Ha mai provato a parlare con Beppino Englaro?
«No. E non vorrei. Lui vuol fare della figlia la pietra miliare dell’introduzione del testamento biologico in Italia. Non c’è compromesso: vuole che Eluana muoia, e che muoia nel modo più vergognoso. Non voglio parlargli».
Lei è credente?
«Sono cattolico, ma non c’entra. La sacralità della vita è un valore per tutti. A maggior ragione per una persona indifesa, come sono Chiara ed Eluana».
Qual è la condizione di sua figlia?
«Ha il sondino per il cibo, ma respira da sola, ti guarda. Sente se le faccio il solletico. Le persone come lei e come Eluana non sono un legno con un cuore che batte: sono persone vive, che hanno il diritto di continuare a vivere. E noi genitori abbiamo l’obbligo di accudire i nostri figli: tanto più quando non stanno bene».
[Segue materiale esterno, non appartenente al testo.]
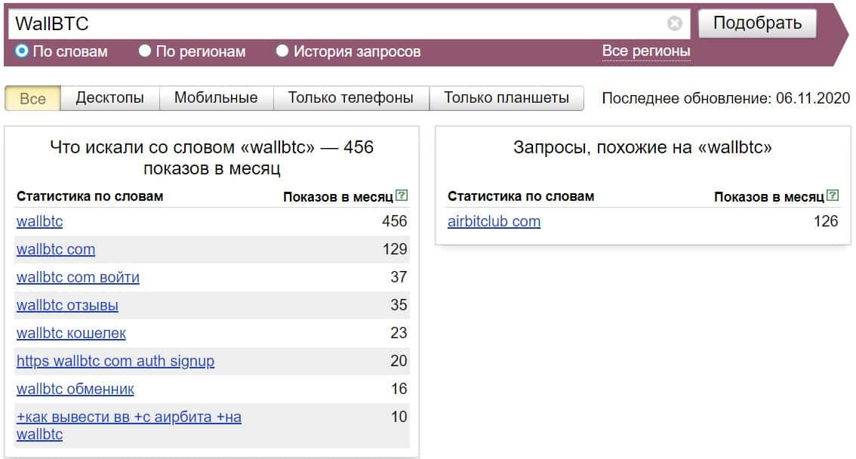Screen dimensions: 856x459
Task: Select the 'По регионам' radio option
Action: [x=145, y=51]
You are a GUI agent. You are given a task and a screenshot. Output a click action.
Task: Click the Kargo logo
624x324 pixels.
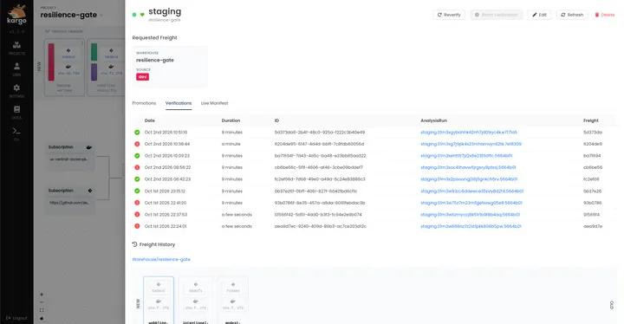tap(16, 15)
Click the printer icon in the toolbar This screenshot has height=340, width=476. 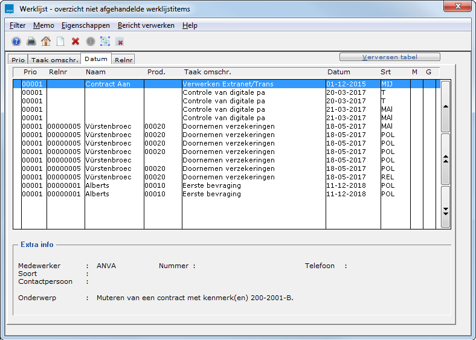point(31,42)

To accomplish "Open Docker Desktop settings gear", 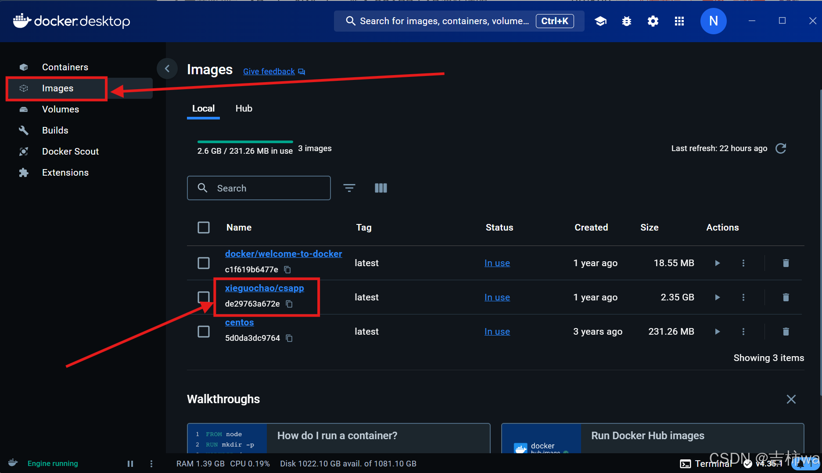I will (x=653, y=21).
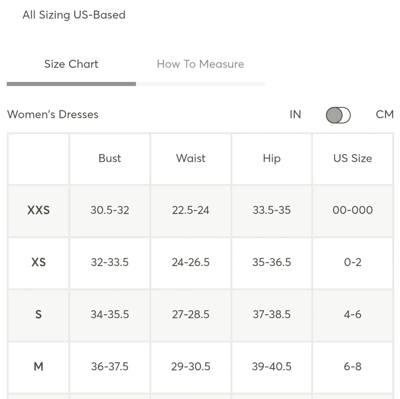400x399 pixels.
Task: Click the Waist column header
Action: point(191,158)
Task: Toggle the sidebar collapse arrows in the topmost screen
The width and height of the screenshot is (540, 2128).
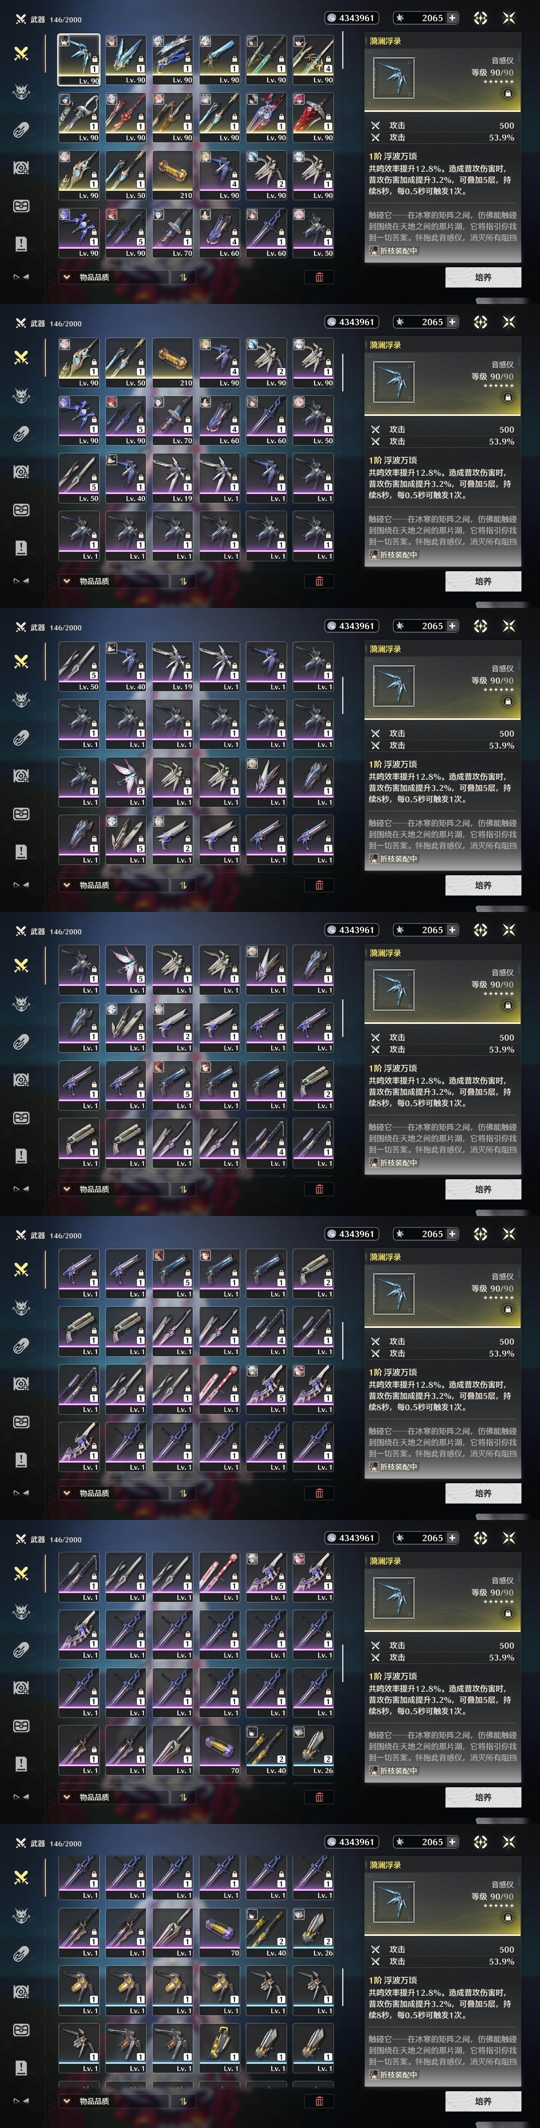Action: [x=21, y=277]
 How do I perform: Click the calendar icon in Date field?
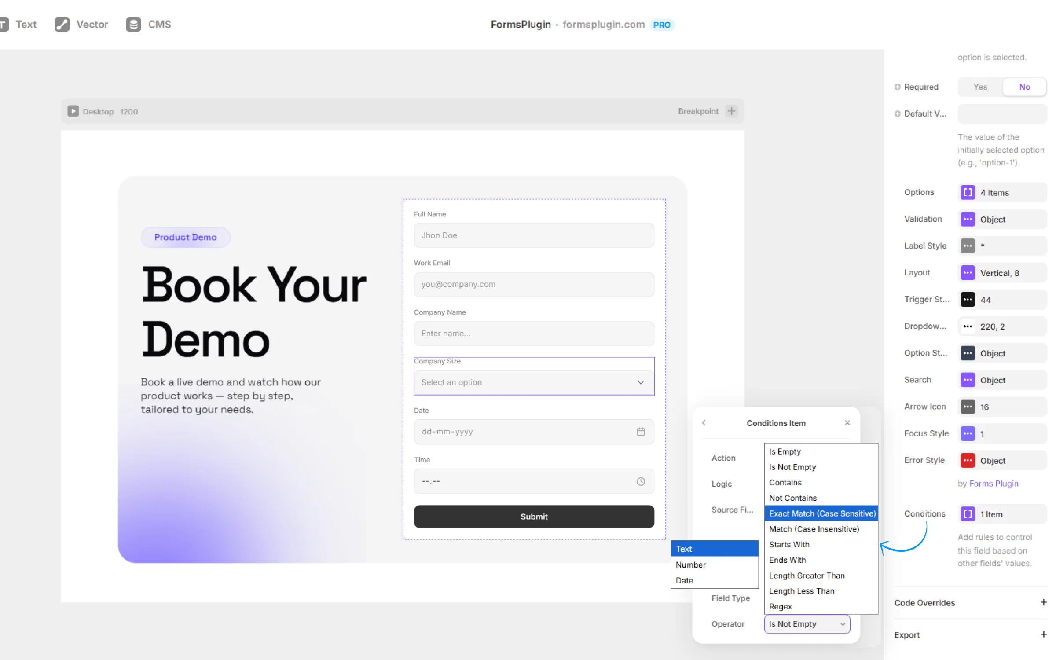coord(641,432)
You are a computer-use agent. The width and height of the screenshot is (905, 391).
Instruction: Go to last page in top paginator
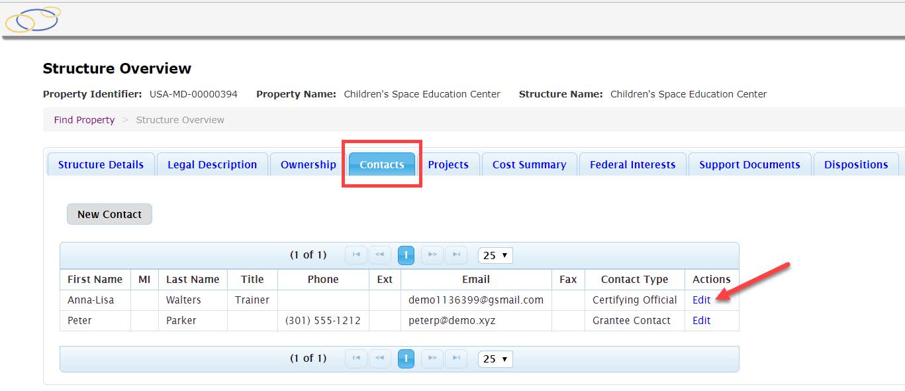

Com’è la giornata di Chiara?
«La vita è quello che è, certo non è più come prima. L’incidente di Chiara ci ha sconvolto l’esistenza, la routine. Mia moglie Lucia è eroica: trascorre ventiquattr’ore su ventiquattro con lei. Io durante il giorno lavoro, ho un negozio di fiori. Ho 67 anni, ma devo continuare perché la pensione è bassa, non basterebbe nemmeno per comprare le creme di Chiara. Quando arrivo a casa la alziamo, la mettiamo sulla carrozzina, le diamo da mangiare con la flebo. Se c’è bel tempo la portiamo fuori a fare un giro. In estate andiamo sempre cinque o sei settimane al mare. Guardi che lei se ne accorge».
In che senso?
«È un essere come noi: entri in casa e ti guarda, ti muovi e ti segue con gli occhi. Quando la spostiamo si vede che è contenta. Il distacco riguarda la comunicazione. Però a volte risponde con gli occhi».
Risponde alle domande?
«No, ma se le dici: “Chiudi gli occhi piano piano”, lei lo fa. Poi però pecchiamo di ingordigia, glielo richiediamo subito, e allora lei non lo fa più. I neurologi mi dicono: per sua figlia, per il suo cervello devastato muovere gli occhi è come scalare una montagna. Dopo deve riposarsi. Ma nessuno può dire che sia morta, o che non soffra. Ha solo bisogno di acqua e cibo: tutto qui».
Riporterebbe Chiara in ospedale?
«Mai. Mia figlia sta con me e mia moglie.